Many income investors are always on the look out for promising dividend stocks. If an investor performs due diligence, he / she can locate a few gems to allocate investment funds to. In this article I discuss 7 interesting stocks with high yields worth diving into and taking a deeper look. Let's see what we can find!
Cornerstone Progressive Return Fund (CFP)
CFP has pluses and negatives to consider. The fund has announced plans to increase monthly distribution to 10.3-cents for July, August, and September distributions. The current annual yield is 17.48%. The dividend is a managed distribution and paid monthly.
Examining the 1st quarter SEC N-Q filing, Cornerstone Progressive is clearly loaded with high-yield securities. CFP holdings include 91.44% in closed-end funds. These holdings include option arbitrage securities; corporate debt funds; high-current yield securities; and high-yield municipal debt.

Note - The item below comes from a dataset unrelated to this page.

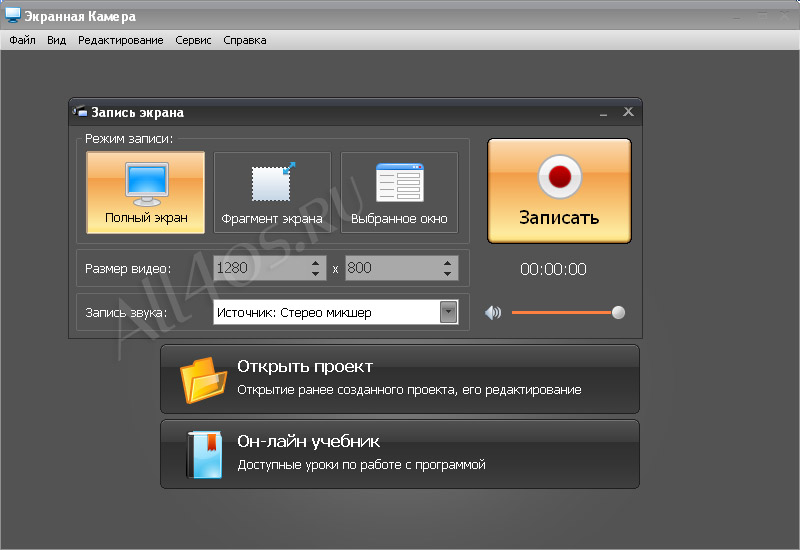Click the red record circle icon
The height and width of the screenshot is (550, 800).
pos(560,177)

Cornerstone Progressive Return utilizes zero leverage. The 1.47% expense ratio is reasonable considering the fund is only $50-million in market cap.
I would advise readers to postpone allocation dollars to CFP. The current CFP price, $7.07, is trading at a 21.69% premium to net asset value (NAV). Ideally CFP should be purchased with a price closer to NAV. Yield chasers have propped up the CFP price to unjustifiable prices.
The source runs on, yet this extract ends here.